Can you reproduce the entire listing, swapping every "Instruction" for "Command" and leaving everything else unchanged?

-.-.-

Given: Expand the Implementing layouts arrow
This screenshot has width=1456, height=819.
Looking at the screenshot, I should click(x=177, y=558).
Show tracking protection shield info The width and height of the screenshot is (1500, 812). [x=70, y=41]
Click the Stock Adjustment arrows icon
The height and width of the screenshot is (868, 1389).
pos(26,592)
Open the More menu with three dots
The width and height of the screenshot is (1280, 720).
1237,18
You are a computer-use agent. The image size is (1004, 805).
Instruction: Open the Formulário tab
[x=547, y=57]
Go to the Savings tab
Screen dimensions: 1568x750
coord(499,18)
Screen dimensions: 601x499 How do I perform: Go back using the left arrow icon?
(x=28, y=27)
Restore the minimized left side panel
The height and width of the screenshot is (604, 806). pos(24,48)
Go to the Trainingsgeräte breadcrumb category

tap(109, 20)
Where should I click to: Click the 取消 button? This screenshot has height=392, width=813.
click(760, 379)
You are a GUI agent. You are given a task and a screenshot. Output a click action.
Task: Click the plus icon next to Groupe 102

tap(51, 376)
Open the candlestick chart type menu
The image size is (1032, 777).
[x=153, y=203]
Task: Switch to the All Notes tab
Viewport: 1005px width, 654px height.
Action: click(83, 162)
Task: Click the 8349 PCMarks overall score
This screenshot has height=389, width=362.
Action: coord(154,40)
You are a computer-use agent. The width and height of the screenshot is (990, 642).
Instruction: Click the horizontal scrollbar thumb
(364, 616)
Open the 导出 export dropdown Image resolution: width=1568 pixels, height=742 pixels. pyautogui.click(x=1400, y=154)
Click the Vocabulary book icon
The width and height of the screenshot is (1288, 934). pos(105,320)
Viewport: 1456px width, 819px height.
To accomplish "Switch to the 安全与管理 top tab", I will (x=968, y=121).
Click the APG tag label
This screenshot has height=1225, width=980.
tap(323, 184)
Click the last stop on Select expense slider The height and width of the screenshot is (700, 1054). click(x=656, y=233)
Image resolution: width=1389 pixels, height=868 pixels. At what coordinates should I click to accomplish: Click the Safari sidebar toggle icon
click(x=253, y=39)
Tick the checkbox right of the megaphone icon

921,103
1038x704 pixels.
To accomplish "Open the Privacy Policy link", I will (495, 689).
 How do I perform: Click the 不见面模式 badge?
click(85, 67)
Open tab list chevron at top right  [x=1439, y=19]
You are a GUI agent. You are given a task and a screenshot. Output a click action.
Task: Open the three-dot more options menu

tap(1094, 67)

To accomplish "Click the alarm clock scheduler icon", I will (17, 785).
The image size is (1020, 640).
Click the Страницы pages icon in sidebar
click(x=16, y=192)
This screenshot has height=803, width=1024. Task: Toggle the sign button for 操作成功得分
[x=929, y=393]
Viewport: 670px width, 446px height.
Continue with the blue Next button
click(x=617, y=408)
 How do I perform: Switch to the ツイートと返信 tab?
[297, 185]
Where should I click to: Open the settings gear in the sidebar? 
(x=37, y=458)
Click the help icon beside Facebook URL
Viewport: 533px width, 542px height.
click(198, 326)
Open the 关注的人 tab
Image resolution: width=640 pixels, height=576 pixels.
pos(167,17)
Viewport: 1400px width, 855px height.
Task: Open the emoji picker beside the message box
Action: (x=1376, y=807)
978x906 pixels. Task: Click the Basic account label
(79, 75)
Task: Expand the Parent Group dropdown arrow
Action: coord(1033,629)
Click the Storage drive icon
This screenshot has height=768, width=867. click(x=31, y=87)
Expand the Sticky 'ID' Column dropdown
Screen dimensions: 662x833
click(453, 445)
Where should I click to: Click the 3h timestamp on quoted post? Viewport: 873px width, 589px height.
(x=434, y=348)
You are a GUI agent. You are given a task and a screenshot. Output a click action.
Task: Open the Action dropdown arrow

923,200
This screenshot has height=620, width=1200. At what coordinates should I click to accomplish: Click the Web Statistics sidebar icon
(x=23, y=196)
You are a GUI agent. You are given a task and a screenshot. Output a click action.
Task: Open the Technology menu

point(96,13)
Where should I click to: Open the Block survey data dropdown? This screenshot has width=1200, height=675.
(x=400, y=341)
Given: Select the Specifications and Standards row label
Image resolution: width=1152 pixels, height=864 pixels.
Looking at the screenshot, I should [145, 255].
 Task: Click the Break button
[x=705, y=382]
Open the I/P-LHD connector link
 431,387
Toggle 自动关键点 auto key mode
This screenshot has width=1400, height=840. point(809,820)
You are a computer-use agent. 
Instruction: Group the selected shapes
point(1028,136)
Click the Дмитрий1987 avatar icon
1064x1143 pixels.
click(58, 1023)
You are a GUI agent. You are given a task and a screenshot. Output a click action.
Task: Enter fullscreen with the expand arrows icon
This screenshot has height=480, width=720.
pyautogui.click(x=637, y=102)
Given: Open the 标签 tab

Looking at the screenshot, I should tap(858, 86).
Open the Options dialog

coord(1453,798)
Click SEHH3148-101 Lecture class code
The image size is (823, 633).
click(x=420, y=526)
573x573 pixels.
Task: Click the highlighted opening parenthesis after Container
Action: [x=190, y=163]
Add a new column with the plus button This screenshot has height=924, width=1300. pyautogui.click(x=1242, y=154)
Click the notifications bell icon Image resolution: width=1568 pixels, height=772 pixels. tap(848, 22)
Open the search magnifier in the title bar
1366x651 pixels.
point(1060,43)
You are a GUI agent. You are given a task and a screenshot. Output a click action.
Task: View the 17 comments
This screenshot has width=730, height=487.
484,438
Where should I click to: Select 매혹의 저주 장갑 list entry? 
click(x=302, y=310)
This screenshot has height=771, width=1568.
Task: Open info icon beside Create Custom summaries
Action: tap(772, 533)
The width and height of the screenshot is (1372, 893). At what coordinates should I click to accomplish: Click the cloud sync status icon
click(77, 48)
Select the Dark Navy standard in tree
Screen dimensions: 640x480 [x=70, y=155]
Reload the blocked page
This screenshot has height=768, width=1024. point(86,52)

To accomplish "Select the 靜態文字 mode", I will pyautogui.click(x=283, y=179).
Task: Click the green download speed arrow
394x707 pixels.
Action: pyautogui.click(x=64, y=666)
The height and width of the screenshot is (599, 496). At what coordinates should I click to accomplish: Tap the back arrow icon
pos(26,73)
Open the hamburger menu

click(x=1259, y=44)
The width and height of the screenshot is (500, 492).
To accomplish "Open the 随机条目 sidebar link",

-.-.-

Solution for this task:
Given: Expand the Implementing layouts arrow
This screenshot has width=1456, height=819.
Looking at the screenshot, I should click(x=177, y=558).
Show tracking protection shield info The width and height of the screenshot is (1500, 812). [x=70, y=41]
Click the Stock Adjustment arrows icon
The height and width of the screenshot is (868, 1389).
pos(26,592)
Open the More menu with three dots
The width and height of the screenshot is (1280, 720).
1237,18
You are a computer-use agent. The image size is (1004, 805).
Command: Open the Formulário tab
[x=547, y=57]
Go to the Savings tab
Screen dimensions: 1568x750
coord(499,18)
Screen dimensions: 601x499 How do I perform: Go back using the left arrow icon?
(x=28, y=27)
Restore the minimized left side panel
The height and width of the screenshot is (604, 806). pos(24,48)
Go to the Trainingsgeräte breadcrumb category

tap(109, 20)
Where should I click to: Click the 取消 button? This screenshot has height=392, width=813.
click(760, 379)
You are a GUI agent. You are given a task and a screenshot. Output a click action.
Task: Click the plus icon next to Groupe 102

tap(51, 376)
Open the candlestick chart type menu
The image size is (1032, 777).
[x=153, y=203]
Task: Switch to the All Notes tab
Viewport: 1005px width, 654px height.
Action: click(83, 162)
Task: Click the 8349 PCMarks overall score
This screenshot has height=389, width=362.
Action: coord(154,40)
You are a computer-use agent. The width and height of the screenshot is (990, 642).
Command: Click the horizontal scrollbar thumb
(364, 616)
Open the 导出 export dropdown Image resolution: width=1568 pixels, height=742 pixels. pyautogui.click(x=1400, y=154)
Click the Vocabulary book icon
The width and height of the screenshot is (1288, 934). pos(105,320)
Viewport: 1456px width, 819px height.
To accomplish "Switch to the 安全与管理 top tab", I will (x=968, y=121).
Click the APG tag label
This screenshot has height=1225, width=980.
tap(323, 184)
Click the last stop on Select expense slider The height and width of the screenshot is (700, 1054). click(x=656, y=233)
Image resolution: width=1389 pixels, height=868 pixels. At what coordinates should I click to accomplish: Click the Safari sidebar toggle icon
click(x=253, y=39)
Tick the checkbox right of the megaphone icon

921,103
1038x704 pixels.
To accomplish "Open the Privacy Policy link", I will (495, 689).
 How do I perform: Click the 不见面模式 badge?
click(85, 67)
Open tab list chevron at top right  [x=1439, y=19]
You are a GUI agent. You are given a task and a screenshot. Output a click action.
Task: Open the three-dot more options menu

tap(1094, 67)

To accomplish "Click the alarm clock scheduler icon", I will (17, 785).
The image size is (1020, 640).
Click the Страницы pages icon in sidebar
click(x=16, y=192)
This screenshot has height=803, width=1024. Task: Toggle the sign button for 操作成功得分
[x=929, y=393]
Viewport: 670px width, 446px height.
Continue with the blue Next button
click(x=617, y=408)
 How do I perform: Switch to the ツイートと返信 tab?
[297, 185]
Where should I click to: Open the settings gear in the sidebar? 
(x=37, y=458)
Click the help icon beside Facebook URL
Viewport: 533px width, 542px height.
click(198, 326)
Open the 关注的人 tab
Image resolution: width=640 pixels, height=576 pixels.
pos(167,17)
Viewport: 1400px width, 855px height.
Task: Open the emoji picker beside the message box
Action: (x=1376, y=807)
978x906 pixels. Task: Click the Basic account label
(79, 75)
Task: Expand the Parent Group dropdown arrow
Action: coord(1033,629)
Click the Storage drive icon
This screenshot has height=768, width=867. click(x=31, y=87)
Expand the Sticky 'ID' Column dropdown
Screen dimensions: 662x833
click(453, 445)
Where should I click to: Click the 3h timestamp on quoted post? Viewport: 873px width, 589px height.
(x=434, y=348)
You are a GUI agent. You are given a task and a screenshot. Output a click action.
Task: Open the Action dropdown arrow

923,200
This screenshot has height=620, width=1200. At what coordinates should I click to accomplish: Click the Web Statistics sidebar icon
(x=23, y=196)
You are a GUI agent. You are given a task and a screenshot. Output a click action.
Task: Open the Technology menu

point(96,13)
Where should I click to: Open the Block survey data dropdown? This screenshot has width=1200, height=675.
(x=400, y=341)
Given: Select the Specifications and Standards row label
Image resolution: width=1152 pixels, height=864 pixels.
Looking at the screenshot, I should [145, 255].
 Task: Click the Break button
[x=705, y=382]
Open the I/P-LHD connector link
 431,387
Toggle 自动关键点 auto key mode
This screenshot has width=1400, height=840. point(809,820)
You are a computer-use agent. 
Command: Group the selected shapes
point(1028,136)
Click the Дмитрий1987 avatar icon
1064x1143 pixels.
click(58, 1023)
You are a GUI agent. You are given a task and a screenshot. Output a click action.
Task: Enter fullscreen with the expand arrows icon
This screenshot has height=480, width=720.
pyautogui.click(x=637, y=102)
Given: Open the 标签 tab

Looking at the screenshot, I should tap(858, 86).
Open the Options dialog

coord(1453,798)
Click SEHH3148-101 Lecture class code
The image size is (823, 633).
click(x=420, y=526)
573x573 pixels.
Task: Click the highlighted opening parenthesis after Container
Action: [x=190, y=163]
Add a new column with the plus button This screenshot has height=924, width=1300. pyautogui.click(x=1242, y=154)
Click the notifications bell icon Image resolution: width=1568 pixels, height=772 pixels. tap(848, 22)
Open the search magnifier in the title bar
1366x651 pixels.
point(1060,43)
You are a GUI agent. You are given a task and a screenshot. Output a click action.
Task: View the 17 comments
This screenshot has width=730, height=487.
484,438
Where should I click to: Select 매혹의 저주 장갑 list entry? 
click(x=302, y=310)
This screenshot has height=771, width=1568.
Task: Open info icon beside Create Custom summaries
Action: tap(772, 533)
The width and height of the screenshot is (1372, 893). At what coordinates should I click to accomplish: Click the cloud sync status icon
click(77, 48)
Select the Dark Navy standard in tree
Screen dimensions: 640x480 [x=70, y=155]
Reload the blocked page
This screenshot has height=768, width=1024. point(86,52)

To accomplish "Select the 靜態文字 mode", I will pyautogui.click(x=283, y=179).
Task: Click the green download speed arrow
394x707 pixels.
Action: pyautogui.click(x=64, y=666)
The height and width of the screenshot is (599, 496). At what coordinates should I click to accomplish: Tap the back arrow icon
pos(26,73)
Open the hamburger menu

click(x=1259, y=44)
The width and height of the screenshot is (500, 492).
To accomplish "Open the 随机条目 sidebar link",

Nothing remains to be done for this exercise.